Rachel Penczykowski knew early on that she was drawn to science. Over time, her interest narrowed - first to biology, then ecology. One upper-level parasitology course changed her trajectory.
A guest lecture on environmental conditions shaping host-parasite interactions was, as she describes it, a "life-changing light bulb moment." In that lecture, she realized the intersection of ecology and disease was "exactly what I was most excited about," she recalls. From then on, disease ecology became her focus.
Today, Penczykowski is an associate professor of biology in WashU Arts & Sciences.
She pursued a PhD in aquatic disease ecology from the Georgia Institute of Technology. When a faculty position opened in the biology department at WashU, it felt like a natural next step. The ecology and evolutionary biology community is highly regarded, but the potential for collaboration at WashU was just as important.
She values being at a university large enough for ambitious research across schools, yet small enough that collaboration feels accessible.
Penczykowski's research builds on and extends her postdoctoral work.
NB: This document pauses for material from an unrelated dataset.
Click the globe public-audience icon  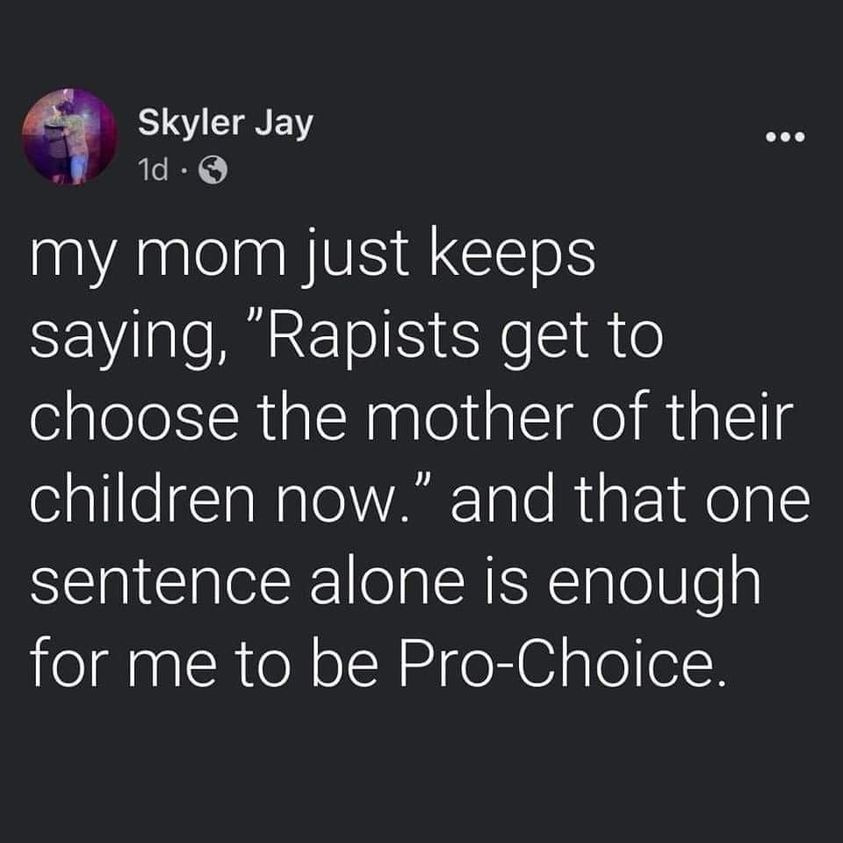pos(213,170)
Her lab investigates plant-pathogen interactions across geographic regions and climatic zones, asking how environmental variation shapes infection risk, transmission and evolutionary change. She explains her work by drawing parallels to human disease. Just as scientists track different strains of influenza, her lab studies the genetic diversity of fungal plant pathogens and how that diversity shifts across landscapes and climates.